Digitalizzazione processi aziendali: l’industria 4.0 e il nuovo regolamento europeo

Come cambia l’impresa con la digitalizzazione processi aziendali

Giorno dopo giorno creiamo un quantitativo enorme di dati (l’ultima stima è di circa 2,5 “quintilioni” di bytes giornalieri) e il 90% dei dati creati nella storia del nostro pianeta è stato generato solo nell’ultimo biennio. La digitalizzazione processi aziendali, e dei documenti in generale, rappresenta un cambiamento radicale nelle abitudini della nostra società.

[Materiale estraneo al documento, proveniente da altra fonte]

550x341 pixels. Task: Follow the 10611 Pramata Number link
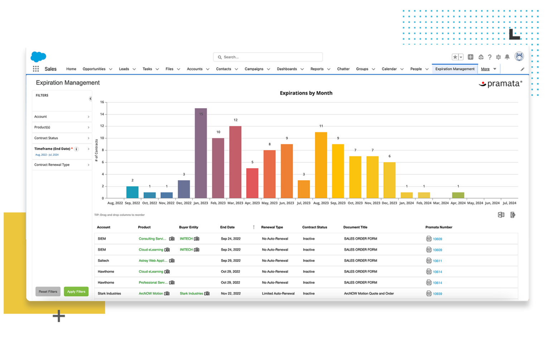[x=437, y=261]
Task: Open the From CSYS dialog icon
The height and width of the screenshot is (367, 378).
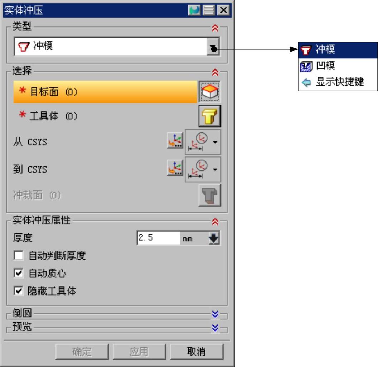Action: pos(175,141)
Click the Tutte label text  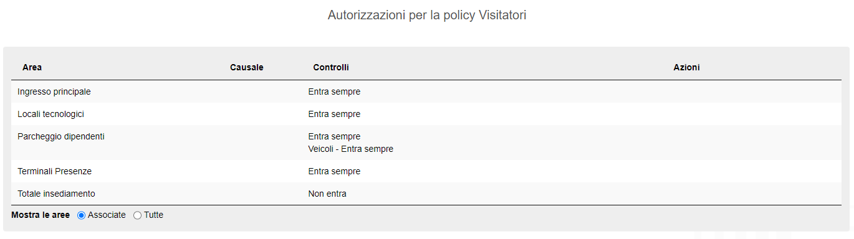(x=153, y=215)
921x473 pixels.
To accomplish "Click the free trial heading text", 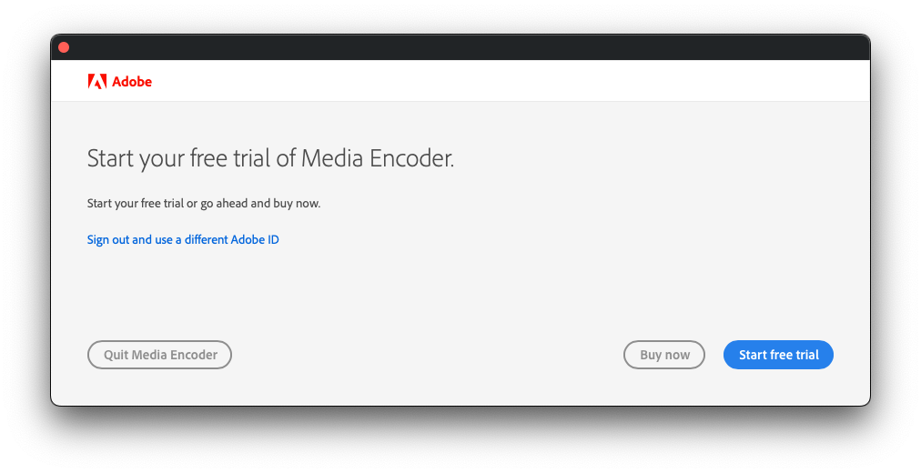I will (x=270, y=159).
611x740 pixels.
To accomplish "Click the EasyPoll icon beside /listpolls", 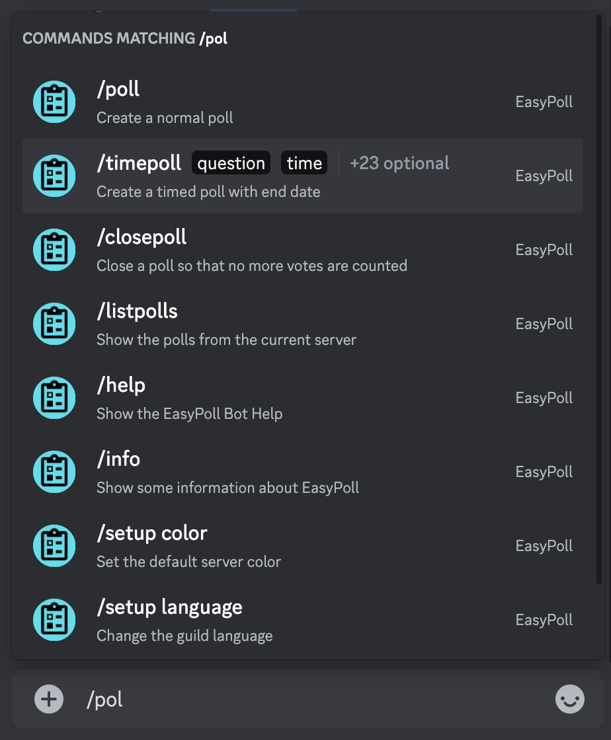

I processi documentali che finora venivano realizzati su supporto cartaceo stanno lasciando spazio a strutture di dati digitali. Le informazioni infatti non sono più create sotto forma di documenti statici, ma diventano flussi di dati che vanno poi analizzati con degli appositi algoritmi.

Un cambiamento che modifica i processi, e molto spesso anche gli attori, di qualunque attività che prima prevedeva la trascrizione su carta di informazioni. Queste sono solo alcune delle conseguenze dell’industria 4.0, che si basa sulla capacità di connettere device, e raccogliere e analizzare dati.

Per questo nelle realità imprenditoriali e industriali figure come i laureati in Scienza dei dati (corso di laurea che verrà introdotto in questi mesi) stanno diventando le risorse strategiche più importanti.

Digitalizzazione processi aziendali e GDPR: cosa cambia se si toccano i dati privati

Nell’era del digitale a cambiare per i privati è invece il quadro normativo. Per 5 anni l’Unione europea ha lavorato alla creazione di un nuovo regolamento (il precedente risaliva a metà degli anni ’90) che consenta di tutelare la privacy delle persone.

Ad oggi l’Ue ha già approvato il nuovo regolamento General Data Protection Regulation (GDPR), che obbliga tutte le aziende che toccano i dati dei cittadini europei a mettere a punto un insieme di garanzie e limiti relativi alla raccolta e alla gestione dei dati.